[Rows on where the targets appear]

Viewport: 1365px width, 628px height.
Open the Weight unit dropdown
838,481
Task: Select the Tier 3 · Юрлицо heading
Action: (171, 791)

(DIRECTIONS): Can you copy all of the records above line for line, with nothing changed?

(ANSWER TO THE PROBLEM):
Viewport: 1365px width, 628px height.
Open the Weight unit dropdown
838,481
Task: Select the Tier 3 · Юрлицо heading
Action: (171, 791)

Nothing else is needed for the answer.